Quarta-feira, 09 de Setembro de 2026

ÚLTIMA HORA

Independência ou morte?

Passada a Semana da Pátria, o 7 de Setembro sempre nos convida a olhar para trás. Há mais de duzentos anos, o Brasil rompia seus laços políticos com Portugal e começava, ao menos formalmente, a escrever a própria história. Tornamo-nos uma nação independente, com território, leis, instituições e soberania.

Mas talvez a pergunta mais importante não seja quando conquistamos a independência. É o quanto aprendemos, de fato, a ser independentes.

Somos livres quando conseguimos tomar decisões pensando no interesse do país e de sua população? Somos independentes quando nossa economia, nossas escolhas e até nossos debates parecem tantas vezes condicionados por interesses externos ou por grupos internos poderosos? E somos verdadeiramente democráticos quando parte da população já não acredita que sua voz tenha força para mudar alguma coisa? Em ano eleitoral, essas perguntas ganham ainda mais peso. Democracia não deveria ser apenas o direito de escolher um nome na urna. Deveria significar participação, responsabilidade, fiscalização e igualdade diante das instituições. De pouco adianta termos leis no papel se a sociedade carrega a sensação de que elas não alcançam todos da mesma maneira. Quando nasce a percepção de que existem “dois pesos e duas medidas”, não é apenas uma decisão que perde credibilidade. São as próprias instituições que começam a pagar a conta. E talvez seja justamente por isso que a política tenha perdido tanto prestígio.

Pergunte a uma criança o que ela quer ser quando crescer. Médica, professora, policial, jogador, veterinária, engenheira, astronauta… Quantas responderão espontaneamente: “quero ser político”?

A política deveria ser uma das formas mais nobres de servir à sociedade. Administrar recursos públicos, criar leis, defender direitos, construir oportunidades. Mas corrupção, privilégios, promessas não cumpridas e disputas que muitas vezes parecem mais preocupadas com pessoas e partidos do que com soluções fizeram da política, para muitos brasileiros, sinônimo de desconfiança.

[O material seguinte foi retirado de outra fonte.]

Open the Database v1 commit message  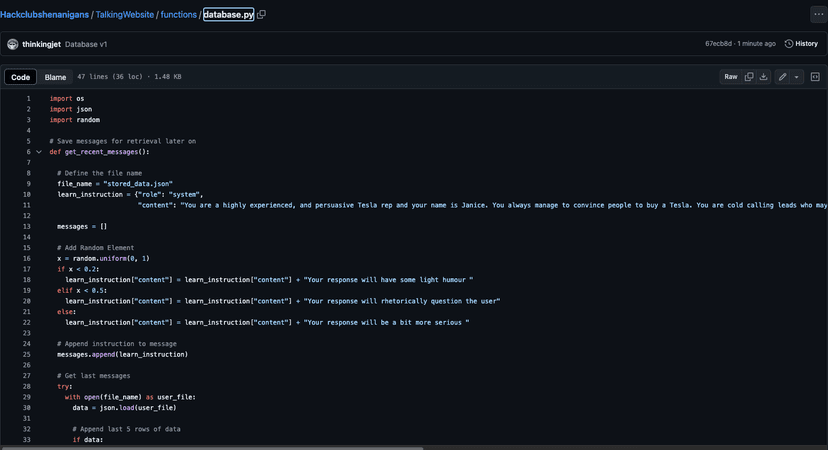(x=86, y=44)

Eu reconheço meus privilégios. Sou mulher, branca, tive acesso à escola pública, pude estudar, fazer faculdade, aprender inglês, viajar. Cresci entre livros e música. Tenho trabalho, plano de saúde e nunca precisei abandonar meu país para fugir da fome ou de uma guerra.

Por isso, talvez meu voto não deva ser apenas sobre o que é melhor para mim.

Voto por quem é criança e é cuidado pelo irmão enquanto a mãe trabalha fora. Por quem abandona a escola para ajudar na renda familiar. Por quem tem um filho sem creche e não consegue emprego. Por quem mora em encostas, sofre violência ou sequer teve oportunidade de aprender a ler. Voto por quem defende o trabalho, produz, empreende, paga impostos ou sustenta o país. Desejo um Brasil onde todos tenham a possibilidade de chegar mais longe.

Quero meus impostos bem investidos. Quero corrupção combatida. Quero instituições confiáveis, ciência, educação, segurança, trabalho e desenvolvimento. Quero candidatos preparados, honestos, com propostas possíveis e coragem para colocá-las em prática.

Não espero um governo perfeito. Quem assumir em janeiro vai errar e deverá ser cobrado, como acontece em qualquer democracia e sei que sozinho não fará tudo.

Mas votar certo é decidir que país queremos construir e fiscalizar quem recebeu nossa confiança.

A Independência não terminou às margens do Ipiranga. Ela é uma construção diária.

E talvez o grito que ainda nos falte não seja “Independência ou Morte”, mas algo muito mais difícil de praticar: independência com consciência.

Liberdade com responsabilidade.

E democracia com cidadania.

Porque, se não lutarmos pela independência de todos, cedo ou tarde, a desigualdade e a corrupção dominarão as cadeiras do Congresso.

E aí, sim, talvez nos reste apenas a morte — não de um país, mas da esperança de que ele possa ser melhor.